Unzip the downloaded archive (I’m using JDBC4 package), and open SQLDeveloper.
You will have to add third-part connectors from preferences -> database -> Third party JDBC driver. Add all the jars included in your archive

~/Downloads/Cloudera_HiveJDBC_2.5.4.1006/Cloudera_HiveJDBC4_2.5.4.1006/libthrift-0.9.0.jar
~/Downloads/Cloudera_HiveJDBC_2.5.4.1006/Cloudera_HiveJDBC4_2.5.4.1006/HiveJDBC4.jar                                           
~/Downloads/Cloudera_HiveJDBC_2.5.4.1006/Cloudera_HiveJDBC4_2.5.4.1006/log4j-1.2.14.jar
~/Downloads/Cloudera_HiveJDBC_2.5.4.1006/Cloudera_HiveJDBC4_2.5.4.1006/TCLIServiceClient.jar                                   
~/Downloads/Cloudera_HiveJDBC_2.5.4.1006/Cloudera_HiveJDBC4_2.5.4.1006/ql.jar
~/Downloads/Cloudera_HiveJDBC_2.5.4.1006/Cloudera_HiveJDBC4_2.5.4.1006/hive_metastore.jar                                      
~/Downloads/Cloudera_HiveJDBC_2.5.4.1006/Cloudera_HiveJDBC4_2.5.4.1006/slf4j-api-1.5.8.jar
~/Downloads/Cloudera_HiveJDBC_2.5.4.1006/Cloudera_HiveJDBC4_2.5.4.1006/hive_service.jar                                        
~/Downloads/Cloudera_HiveJDBC_2.5.4.1006/Cloudera_HiveJDBC4_2.5.4.1006/slf4j-log4j12-1.5.8.jar
~/Downloads/Cloudera_HiveJDBC_2.5.4.1006/Cloudera_HiveJDBC4_2.5.4.1006/libfb303-0.9.0.jar

Once added, restart SQL Developer, and ohhh, awesome, a new tab “Hive” magically appeared 🙂

Screen Shot 2014-10-25 at 15.07.30

Open this tab and create a new connection to your HiveServer2 as follows

Screen Shot 2014-10-25 at 14.22.29

And test connection ! Assuming HiveServer2 / Hive Metastore is running, your connection should be established and a new Hive Worksheet should pop up. At this stage, connection From SQL Developer to Hive is up, but SQL are executed on Hive, not Spark !

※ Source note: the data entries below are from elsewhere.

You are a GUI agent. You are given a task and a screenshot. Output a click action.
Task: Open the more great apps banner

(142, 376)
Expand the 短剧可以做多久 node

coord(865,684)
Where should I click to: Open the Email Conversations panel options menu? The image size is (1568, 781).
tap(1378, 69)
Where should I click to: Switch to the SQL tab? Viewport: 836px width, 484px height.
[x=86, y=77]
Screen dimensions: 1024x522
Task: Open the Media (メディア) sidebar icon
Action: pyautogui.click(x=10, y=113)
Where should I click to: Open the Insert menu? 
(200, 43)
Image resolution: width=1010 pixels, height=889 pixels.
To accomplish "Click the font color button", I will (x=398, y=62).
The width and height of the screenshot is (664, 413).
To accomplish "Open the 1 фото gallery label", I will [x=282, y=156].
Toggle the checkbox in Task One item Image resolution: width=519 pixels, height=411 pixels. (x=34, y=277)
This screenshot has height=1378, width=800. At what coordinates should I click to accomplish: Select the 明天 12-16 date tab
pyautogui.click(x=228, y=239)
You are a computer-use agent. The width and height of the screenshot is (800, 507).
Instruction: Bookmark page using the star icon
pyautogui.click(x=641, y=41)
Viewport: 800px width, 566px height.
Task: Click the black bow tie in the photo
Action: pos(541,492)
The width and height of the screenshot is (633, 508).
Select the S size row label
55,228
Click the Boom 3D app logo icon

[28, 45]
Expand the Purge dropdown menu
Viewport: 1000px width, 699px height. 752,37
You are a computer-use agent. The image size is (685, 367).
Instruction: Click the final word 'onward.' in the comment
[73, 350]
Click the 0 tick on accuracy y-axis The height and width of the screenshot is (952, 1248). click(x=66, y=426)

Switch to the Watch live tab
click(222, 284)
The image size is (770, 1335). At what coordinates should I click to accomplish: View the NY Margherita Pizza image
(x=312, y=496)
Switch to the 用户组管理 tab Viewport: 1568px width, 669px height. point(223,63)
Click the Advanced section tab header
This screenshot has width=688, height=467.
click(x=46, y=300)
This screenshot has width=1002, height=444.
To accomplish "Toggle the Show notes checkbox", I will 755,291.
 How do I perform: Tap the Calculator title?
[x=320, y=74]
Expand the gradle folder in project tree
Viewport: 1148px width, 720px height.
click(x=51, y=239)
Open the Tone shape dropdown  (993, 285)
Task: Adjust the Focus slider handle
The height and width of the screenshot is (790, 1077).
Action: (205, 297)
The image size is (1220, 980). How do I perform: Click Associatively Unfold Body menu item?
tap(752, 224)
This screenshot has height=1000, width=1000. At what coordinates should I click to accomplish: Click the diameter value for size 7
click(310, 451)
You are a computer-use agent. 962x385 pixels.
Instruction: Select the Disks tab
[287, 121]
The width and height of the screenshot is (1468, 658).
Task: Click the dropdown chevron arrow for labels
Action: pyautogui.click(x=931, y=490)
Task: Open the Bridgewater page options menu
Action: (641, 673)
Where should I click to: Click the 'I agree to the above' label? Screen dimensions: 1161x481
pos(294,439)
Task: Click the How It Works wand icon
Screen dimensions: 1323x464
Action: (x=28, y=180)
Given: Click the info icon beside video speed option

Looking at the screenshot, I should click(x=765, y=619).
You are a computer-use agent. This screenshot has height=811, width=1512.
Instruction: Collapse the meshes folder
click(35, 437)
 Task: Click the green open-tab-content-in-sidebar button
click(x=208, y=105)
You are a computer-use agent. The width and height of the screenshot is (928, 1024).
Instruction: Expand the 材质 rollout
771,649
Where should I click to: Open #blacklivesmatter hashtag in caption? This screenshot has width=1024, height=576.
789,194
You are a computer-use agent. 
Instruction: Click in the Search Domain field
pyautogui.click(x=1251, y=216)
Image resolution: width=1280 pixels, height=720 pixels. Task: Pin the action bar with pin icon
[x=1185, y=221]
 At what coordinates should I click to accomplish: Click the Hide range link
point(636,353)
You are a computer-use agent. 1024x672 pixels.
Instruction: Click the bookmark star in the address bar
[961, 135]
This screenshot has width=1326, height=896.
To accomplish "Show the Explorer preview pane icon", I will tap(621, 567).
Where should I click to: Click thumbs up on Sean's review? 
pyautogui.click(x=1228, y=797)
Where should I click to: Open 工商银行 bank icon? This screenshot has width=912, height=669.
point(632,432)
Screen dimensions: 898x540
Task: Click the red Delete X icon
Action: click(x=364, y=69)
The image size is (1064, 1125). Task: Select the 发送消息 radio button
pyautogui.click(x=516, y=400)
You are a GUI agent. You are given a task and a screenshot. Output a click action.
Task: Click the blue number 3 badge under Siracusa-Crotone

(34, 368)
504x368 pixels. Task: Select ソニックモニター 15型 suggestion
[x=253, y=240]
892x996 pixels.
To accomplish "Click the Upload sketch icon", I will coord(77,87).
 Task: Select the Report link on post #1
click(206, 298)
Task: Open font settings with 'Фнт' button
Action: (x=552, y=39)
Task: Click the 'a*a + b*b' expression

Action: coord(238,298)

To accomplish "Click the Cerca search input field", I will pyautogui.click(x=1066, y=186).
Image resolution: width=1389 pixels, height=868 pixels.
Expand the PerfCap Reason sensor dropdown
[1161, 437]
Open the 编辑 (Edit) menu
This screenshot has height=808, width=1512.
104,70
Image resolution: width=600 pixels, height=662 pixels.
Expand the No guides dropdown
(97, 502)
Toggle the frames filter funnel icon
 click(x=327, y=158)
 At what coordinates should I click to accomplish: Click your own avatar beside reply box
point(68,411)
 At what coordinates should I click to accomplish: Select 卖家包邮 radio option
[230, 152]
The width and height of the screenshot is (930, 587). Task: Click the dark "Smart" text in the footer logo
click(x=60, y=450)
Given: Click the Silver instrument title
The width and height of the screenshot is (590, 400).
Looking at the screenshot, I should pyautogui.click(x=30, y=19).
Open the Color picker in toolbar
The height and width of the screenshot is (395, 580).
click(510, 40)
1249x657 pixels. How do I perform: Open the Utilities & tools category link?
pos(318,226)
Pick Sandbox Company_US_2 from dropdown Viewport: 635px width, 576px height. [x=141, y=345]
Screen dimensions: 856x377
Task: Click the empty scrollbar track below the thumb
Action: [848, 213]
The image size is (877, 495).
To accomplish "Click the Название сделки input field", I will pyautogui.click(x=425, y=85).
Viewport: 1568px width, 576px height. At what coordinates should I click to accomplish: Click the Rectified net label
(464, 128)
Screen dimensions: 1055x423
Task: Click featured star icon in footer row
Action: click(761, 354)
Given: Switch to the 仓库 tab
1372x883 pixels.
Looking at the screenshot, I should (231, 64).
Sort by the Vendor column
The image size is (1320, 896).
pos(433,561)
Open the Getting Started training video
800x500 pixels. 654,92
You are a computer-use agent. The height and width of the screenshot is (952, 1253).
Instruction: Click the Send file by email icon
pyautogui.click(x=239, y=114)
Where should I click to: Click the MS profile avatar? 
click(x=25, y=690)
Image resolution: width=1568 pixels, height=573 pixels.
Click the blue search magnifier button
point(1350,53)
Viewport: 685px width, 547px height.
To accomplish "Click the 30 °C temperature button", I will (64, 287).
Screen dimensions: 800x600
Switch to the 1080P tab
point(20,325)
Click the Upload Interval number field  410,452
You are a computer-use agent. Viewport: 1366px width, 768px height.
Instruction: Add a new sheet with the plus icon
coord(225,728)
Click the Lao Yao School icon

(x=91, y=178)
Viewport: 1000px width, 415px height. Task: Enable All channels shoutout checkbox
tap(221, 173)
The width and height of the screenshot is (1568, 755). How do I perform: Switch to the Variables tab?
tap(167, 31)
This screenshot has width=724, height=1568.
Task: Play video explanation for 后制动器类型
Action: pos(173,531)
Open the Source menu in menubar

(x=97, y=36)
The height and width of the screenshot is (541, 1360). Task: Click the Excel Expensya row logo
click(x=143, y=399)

Screen Shot 2014-10-25 at 15.15.43

Now we need to switch back to Spark !

The goal is now to use Spark thrift interface in lieu of vanilla HiveServer2. Stop HiveServer2 daemon, and start Spark thrift interface as follows..

vagrant@vagrant:~/usr/lib/spark/sbin/start-thriftserver.sh --master yarn-client
Spark assembly has been built with Hive, including Datanucleus jars on classpath
../..
14/10/25 15:11:49 INFO service.AbstractService: Service:OperationManager is inited.
14/10/25 15:11:49 INFO service.AbstractService: Service: SessionManager is inited.
14/10/25 15:11:49 INFO service.AbstractService: Service: CLIService is inited.
14/10/25 15:11:49 INFO service.AbstractService: Service:ThriftBinaryCLIService is inited.
14/10/25 15:11:49 INFO service.AbstractService: Service: HiveServer2 is inited.
14/10/25 15:11:49 INFO service.AbstractService: Service:OperationManager is started.
14/10/25 15:11:49 INFO service.AbstractService: Service:SessionManager is started.
14/10/25 15:11:49 INFO service.AbstractService: Service:CLIService is started.
14/10/25 15:11:49 INFO hive.metastore: Trying to connect to metastore with URI thrift://192.168.56.101:9083
14/10/25 15:11:49 INFO hive.metastore: Waiting 1 seconds before next connection attempt.
14/10/25 15:11:50 INFO hive.metastore: Connected to metastore.
14/10/25 15:11:50 INFO service.AbstractService: Service:ThriftBinaryCLIService is started.
14/10/25 15:11:50 INFO service.AbstractService: Service:HiveServer2 is started.
14/10/25 15:11:50 INFO thriftserver.HiveThriftServer2: HiveThriftServer2 started
14/10/25 15:11:50 INFO thrift.ThriftCLIService: ThriftBinaryCLIService listening on 0.0.0.0/0.0.0.0:10000
../..

Looking at application master log file, Spark is actually embedding its own HiveServer2 into a Spark job. Connection will be apparently dropped if Spark job ends up, so make sure Spark job is not killed !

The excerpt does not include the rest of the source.